Thursday , March 06, 2014 - 2:45 PM

Editorial Board, Standard-Examiner

In juvenile court, the safety and well being of a child is presumed to be the most important factor in determining custody issues. It’s for that reason that we appreciate efforts from state Sen. Todd Weiler, R-Woods Cross, to prepare legislation that would allow juvenile judges to have greater options in determining child custody issues when one parent is suspected of murder.

Obviously, the Susan Powell case, in which her husband, Josh Powell, eventually used his limited custody rights of his children to murder their two sons, plays a factor in Weiler’s proposal. Josh Powell was long considered a suspect in his wife’s disappearance. The murders and suicide occurred in Washington state, but the case resonated especially in Utah, where the Powells once resided. Another case, closer to home, is a murder case involving, Dr. John Brickman Wall, who is accused of killing his wife, Uta Von Schwedler. Wall’s oldest son has tried unsuccessfully to obtain custody of his father’s two younger children.

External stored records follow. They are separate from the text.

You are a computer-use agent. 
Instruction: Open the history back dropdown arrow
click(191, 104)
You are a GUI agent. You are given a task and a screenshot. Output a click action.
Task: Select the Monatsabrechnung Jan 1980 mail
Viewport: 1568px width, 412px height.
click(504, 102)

Weiler has consulted with Davis County District Attorney Troy Rawlings about how to address these issues of protecting children when parents are suspected of murder. One solution, according to the state senator, is to allow a judge to consider giving custody to an older sibling.

Also, we hope that Weiler’s efforts lead to a juvenile court judge having wider latitude in looking at evidence collected in an investigation of a murder case before assigning custody rights. As some of Weiler’s colleagues have noted, this is a sensitive issue, and any custody determinations that are influenced by a murder case must not hamper the investigation.

Weiler’s efforts underscore that in any juvenile custody case, every effort possible must be made to protect the vulnerable children. There are loopholes that can harm those efforts. They need to be addressed.